サイクリングの人や散歩の老人が背後を行き交う中、ひとり柵にかじりついて堰を鑑賞。正式名称は「二ヶ領用水(にかりょうようすい)上河原堰堤」と言うそうです。つまり、ここから取水された水は「二ヶ領用水」と呼ばれているわけです。
二ヶ領用水について調べたところ、もともとは豊臣秀吉によって領地を江戸に移された徳川家康が家臣に命じて造らせた農業用水路で、完成したのが1611年。江戸時代の初期も初期、将軍は二代秀忠の時代です。あまり深く考えずに調べて豊臣秀吉とか出てきたのでびっくりしました。

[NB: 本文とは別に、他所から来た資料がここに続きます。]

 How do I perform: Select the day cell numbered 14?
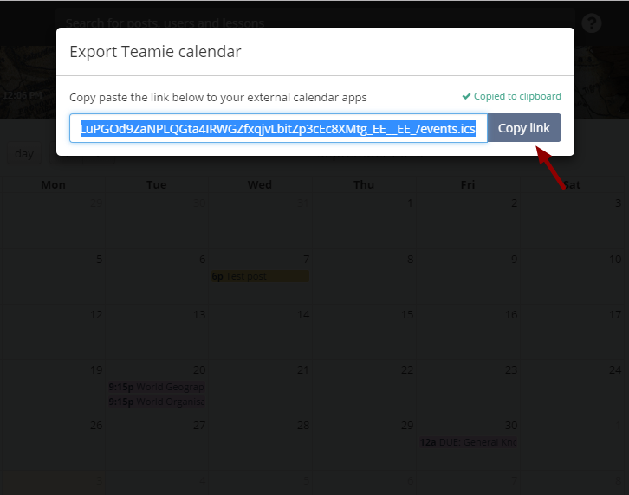(260, 331)
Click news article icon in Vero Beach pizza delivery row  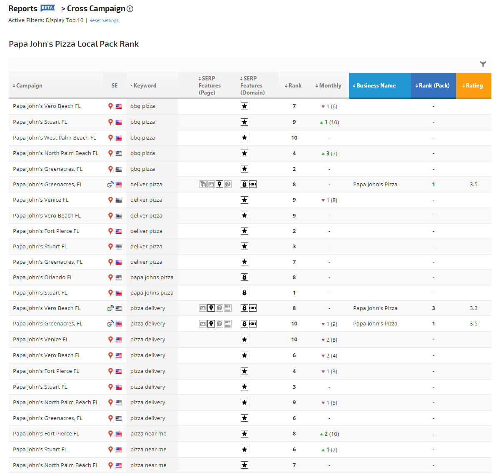coord(228,308)
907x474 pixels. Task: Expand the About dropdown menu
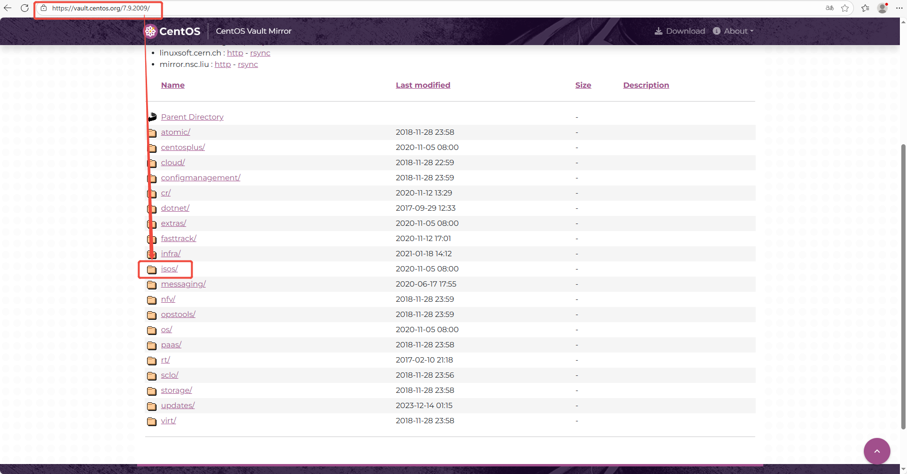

江戸初期と言われてもぜんぜんピンと来ませんが、約400年もの歴史を持つ用水路で、二ヶ領という名前は江戸時代にこの用水が流れる地域が「稲毛領」、「川崎領」と呼ばれていたため。この水路の開削によって現在の川崎市周辺は稲作が盛んになり、収穫された米は江戸前寿司などに使われて、たいそう評判が良かったそうです。
恐らく現在に至るまでには何度も改修され、原型を留めているところはほとんどないと思いますが、家康が命じて造らせた水路がこんな都市の中で今でも現役で使われている、というのは純粋に驚きです。